Lorsque nous avons étudié la proposition de loi de M. Lecerf, la majorité du Sénat était identique à celle de l'Assemblée nationale. Pour autant, nous n'avons pas accepté le fichier à « lien fort » prévu, estimant qu'il s'agissait d'une atteinte grave aux libertés et donc aux principes constitutionnels. D'ailleurs, le Conseil constitutionnel a repris quasiment les termes de nos débats. Pour autant, nous avons bien un problème de protection de l'identité nationale mais, alors que le Conseil constitutionnel n'avait annulé que le fichier, le Gouvernement n'a pas donné suite à la création d'une carte d'identité biométrique, ce qui tend à prouver que son objectif était de créer un fichier policier plutôt que d'améliorer les dispositifs de sécurisation de l'identité. Techniquement, nous pouvons remplir ce dernier objectif avec un fichier à « lien faible ». C'est pourquoi je remercie les rapporteurs pour leur proposition n° 2.

M. Alain Vasselle . - Aujourd'hui, seules certaines communes établissent les passeports, ce qui entraîne des coûts financiers supplémentaires. A-t-on une idée de la charge ainsi transférée aux communes ? Certains maires estiment qu'il s'agit d'une dépense de centralité et ils demandent aux communes rurales d'y participer.

Les procédures que vous proposez ne vont-elles pas allonger les délais de délivrance des cartes d'identité ?

M. François Bonhomme , rapporteur . - Quelques collectivités ont demandé aux tribunaux administratifs de statuer sur la problématique de délivrance des passeports. Condamné, l'État a dû participer à ce coût. Néanmoins, il n'en supporte qu'une faible partie.

M. Jean-Yves Leconte , rapporteur . - Pour les passeports, il n'y a pas de lien entre le domicile de la personne et la commune dans laquelle la demande est déposée. Les Français de l'étranger déposent ainsi leur demande dans le consulat de leur choix.
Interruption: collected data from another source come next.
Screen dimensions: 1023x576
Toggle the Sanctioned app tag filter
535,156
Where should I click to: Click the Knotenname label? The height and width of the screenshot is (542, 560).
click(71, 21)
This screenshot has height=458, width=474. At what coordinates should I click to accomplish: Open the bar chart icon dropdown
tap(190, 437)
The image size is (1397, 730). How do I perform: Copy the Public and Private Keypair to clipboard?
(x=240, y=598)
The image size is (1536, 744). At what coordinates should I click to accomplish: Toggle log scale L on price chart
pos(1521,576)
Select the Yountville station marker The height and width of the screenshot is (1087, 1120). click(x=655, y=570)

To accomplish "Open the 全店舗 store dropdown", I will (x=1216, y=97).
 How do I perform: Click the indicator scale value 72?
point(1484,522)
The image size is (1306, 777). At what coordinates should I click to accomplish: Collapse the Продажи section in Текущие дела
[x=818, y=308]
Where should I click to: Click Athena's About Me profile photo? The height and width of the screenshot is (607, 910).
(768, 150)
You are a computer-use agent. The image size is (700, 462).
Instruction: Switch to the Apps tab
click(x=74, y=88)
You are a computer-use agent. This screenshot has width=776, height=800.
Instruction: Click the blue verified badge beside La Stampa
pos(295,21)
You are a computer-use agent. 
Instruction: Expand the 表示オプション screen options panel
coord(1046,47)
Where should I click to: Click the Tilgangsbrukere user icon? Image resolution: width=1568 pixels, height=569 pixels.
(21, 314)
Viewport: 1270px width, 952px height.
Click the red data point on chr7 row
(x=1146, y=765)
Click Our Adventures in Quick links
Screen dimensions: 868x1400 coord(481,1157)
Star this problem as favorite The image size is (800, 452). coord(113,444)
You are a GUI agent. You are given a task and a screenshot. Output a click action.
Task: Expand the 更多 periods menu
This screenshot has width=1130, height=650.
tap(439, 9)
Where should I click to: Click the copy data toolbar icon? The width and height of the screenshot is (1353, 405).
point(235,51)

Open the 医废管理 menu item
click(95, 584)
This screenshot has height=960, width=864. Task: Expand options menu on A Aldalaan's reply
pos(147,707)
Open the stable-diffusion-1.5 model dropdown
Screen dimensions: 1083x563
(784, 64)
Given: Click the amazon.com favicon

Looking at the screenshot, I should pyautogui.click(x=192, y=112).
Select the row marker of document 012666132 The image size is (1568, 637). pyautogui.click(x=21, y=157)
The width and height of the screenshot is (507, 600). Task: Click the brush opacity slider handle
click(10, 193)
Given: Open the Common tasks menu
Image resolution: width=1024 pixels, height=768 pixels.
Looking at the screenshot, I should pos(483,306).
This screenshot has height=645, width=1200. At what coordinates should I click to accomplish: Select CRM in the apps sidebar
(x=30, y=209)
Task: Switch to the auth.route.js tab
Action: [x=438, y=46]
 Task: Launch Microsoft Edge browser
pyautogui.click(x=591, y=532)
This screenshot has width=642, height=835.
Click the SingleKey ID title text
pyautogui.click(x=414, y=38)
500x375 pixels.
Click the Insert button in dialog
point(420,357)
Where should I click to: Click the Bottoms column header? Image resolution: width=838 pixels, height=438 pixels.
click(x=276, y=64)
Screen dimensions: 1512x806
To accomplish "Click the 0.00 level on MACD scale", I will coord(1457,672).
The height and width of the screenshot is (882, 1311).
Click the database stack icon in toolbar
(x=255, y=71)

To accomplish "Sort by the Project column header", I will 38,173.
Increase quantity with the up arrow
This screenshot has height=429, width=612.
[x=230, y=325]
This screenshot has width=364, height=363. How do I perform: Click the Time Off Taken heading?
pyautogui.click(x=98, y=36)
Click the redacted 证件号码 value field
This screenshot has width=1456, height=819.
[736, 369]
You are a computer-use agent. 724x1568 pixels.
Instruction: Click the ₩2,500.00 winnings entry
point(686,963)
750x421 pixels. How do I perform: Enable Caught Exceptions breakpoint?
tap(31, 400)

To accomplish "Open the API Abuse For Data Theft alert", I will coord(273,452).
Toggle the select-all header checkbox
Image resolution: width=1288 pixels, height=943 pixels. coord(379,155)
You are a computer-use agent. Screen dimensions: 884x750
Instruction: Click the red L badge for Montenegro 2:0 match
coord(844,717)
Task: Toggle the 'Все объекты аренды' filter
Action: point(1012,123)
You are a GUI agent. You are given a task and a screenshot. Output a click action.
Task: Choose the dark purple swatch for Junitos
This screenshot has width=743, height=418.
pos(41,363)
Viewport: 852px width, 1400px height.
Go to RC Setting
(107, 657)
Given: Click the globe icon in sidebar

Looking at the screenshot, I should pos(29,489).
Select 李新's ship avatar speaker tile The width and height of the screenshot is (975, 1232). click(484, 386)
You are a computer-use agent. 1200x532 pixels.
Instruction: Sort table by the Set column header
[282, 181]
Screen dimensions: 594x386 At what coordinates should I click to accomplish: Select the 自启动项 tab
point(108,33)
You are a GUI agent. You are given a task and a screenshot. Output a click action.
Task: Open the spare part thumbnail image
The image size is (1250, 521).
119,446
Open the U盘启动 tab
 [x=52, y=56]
Comme l'a dit M. Pillet, le stockage des données est le coeur du problème. Ainsi, les passeports allemands ne sont pas reliés à une base de données.

Nous ne nous rendons pas compte que nous produisons des données biométriques, que ce soit par le téléphone, mais aussi par les équipements électroniques de nos voitures.

M. François Bonhomme , rapporteur . - 3 527 stations de recueil d'empreintes pour les passeports sont déployées sur 2 088 communes et la dotation forfaitaire des titres sécurisés se monte à 5 030 euros par an et par appareil. Mais, pour fonctionner, chaque poste nécessite la mise à disposition d'agents d'accueil. Nous sommes donc loin du compte.

M. Jean-Yves Leconte , rapporteur . - Le projet de carte nationale d'identité biométrique a été enterré en 2012. Nous avons pris du retard. Pendant ce temps, les technologies avancent et il nous faut revenir sur ce dossier central, sinon nous risquons de ne plus être capables de créer des identités numériques.

M. Alain Vasselle . - Quid des délais de délivrance ?

M. Jean-Yves Leconte , rapporteur . - Avec les empreintes enregistrées dans la base, nous pouvons éviter de faire revenir les personnes lorsqu'elles déposent une nouvelle demande de délivrance d'un document d'identité. On règlerait ainsi les problèmes de délais.

M. François Bonhomme , rapporteur . - Les déclarations d'impôt pourraient également comporter l'identité numérique afin de sécuriser le dispositif. Les actes de la vie courante peuvent donc aussi être concernés par notre rapport.

M. Patrick Masclet . - L'État a fixé les 5 030 euros en fonction du temps de connexion des ordinateurs, mais il a oublié de prendre en compte le temps d'accueil et de montage des dossiers. Dans le Nord, si la carte d'identité nationale devenait biométrique, la quasi-totalité des maires rendraient les stations à l'État pour protester contre la faible indemnisation.

M. Philippe Bas , président . - Cette remarque est fort judicieuse.

La commission autorise la publication du rapport d'information.